そばにいたこと
一日目から過密な日程だった。

桐生高校の野球部は、他校の甘っちょろい部活とは違う。
毎年、決まって甲子園への出場枠を手にしているような、強豪校なのだ。
だから、中学校時代に目立っていた生徒は、推薦でここに来ることができる。
僕も実は、そんな一人だった。

走り込みから始まって、キャッチボール。
実力主義のこの高校では、三年生だからと言ってレギュラーになれるとは限らない。
日ごろの練習から、監督が目を光らせている。

試合の時だけ強いのは、ただ運がいいだけ。
練習を頑張っていても、本番でくじけるのは努力が実になっていない証拠。

その双方において優れた選手が、輝かしい舞台に立つことにふさわしい。

それを知っている部員たちは、誰一人として怠けることなく練習に取り組んでいた。
毎日、人知れずトレーニングを積んでいる僕でさえ、苦しいと感じる。
他の新入部員は、皆顔を歪めていて、それでも途中で投げ出したりする部員はいなかった。

「春岡、お前余裕だな。あと一周してこい!」

「はい!」

汗が目に入って沁みる。
ゴール地点で膝をついて、肩を上下させる部員たちを尻目に、僕は悠々と一周した。
本当は、心臓が苦しいくらいに暴れまわっていたけれど。

僕の目は、ずっと前から君を捉えていたから。

ベンチでパタパタと扇ぎながら、タイムを測る君の姿を。


ゴールの線を踏むと、君は15分24秒、と言った。

「でも、春岡くんは一周余計だから、一周あたりのタイムを出して求めとくね!」

「ああ、ありがとう。

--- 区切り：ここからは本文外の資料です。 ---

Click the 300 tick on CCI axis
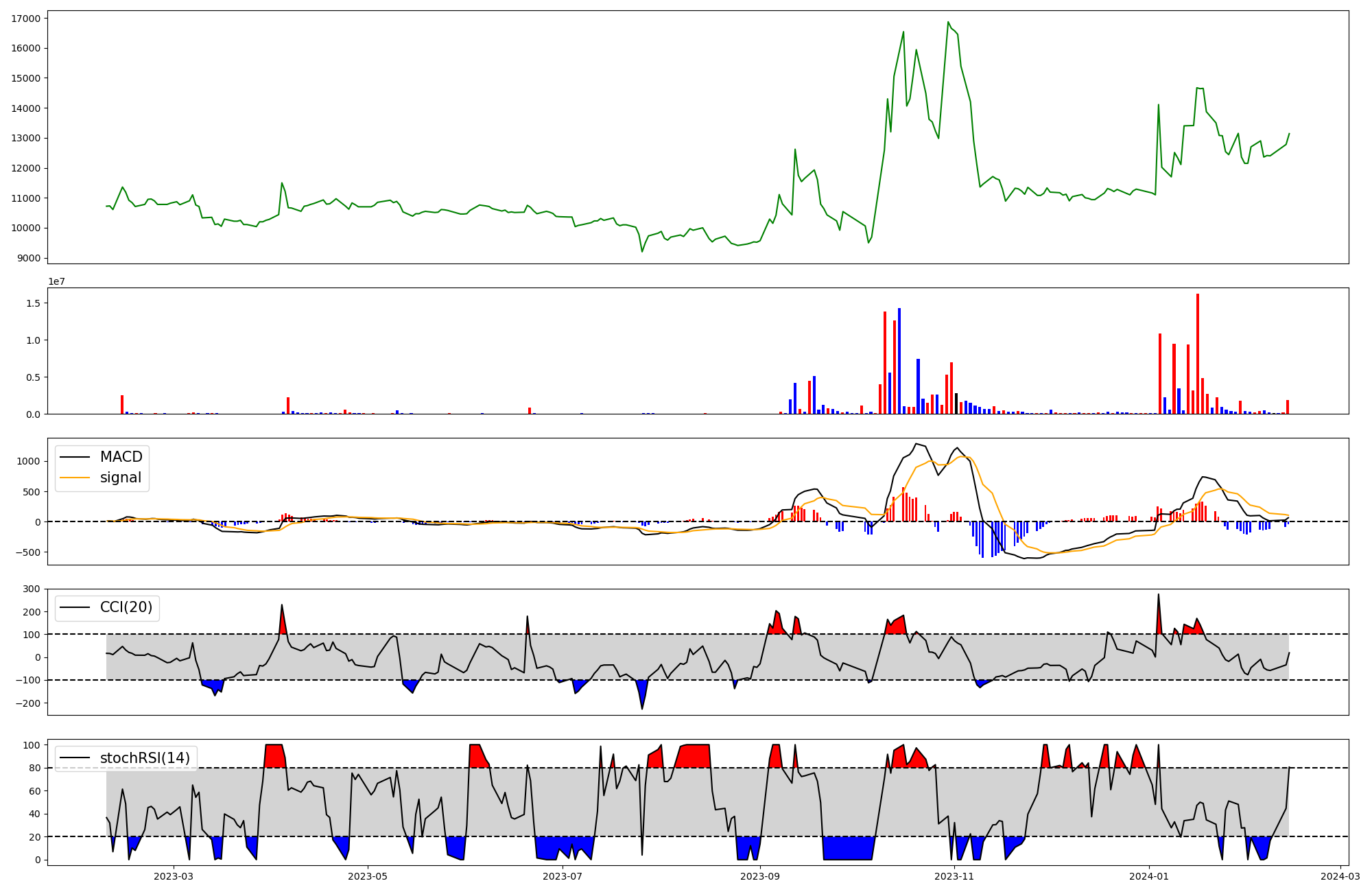click(31, 589)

」

「すごい、全然息が上がってない!みんな、倒れちゃってるのに。」

そう言った君の視線を辿ると、グラウンドの内側に倒れる複数の部員が目に入った。
僕だって、本当は膝が笑いそうだ。
水も飲みたいし……。

「はい、お水。」

そう言って君が渡してくれた紙コップの水は、ひんやりしていて本当においしかった。
この合宿で、君にほんの少し近づけたような気がして、僕は嬉しかった。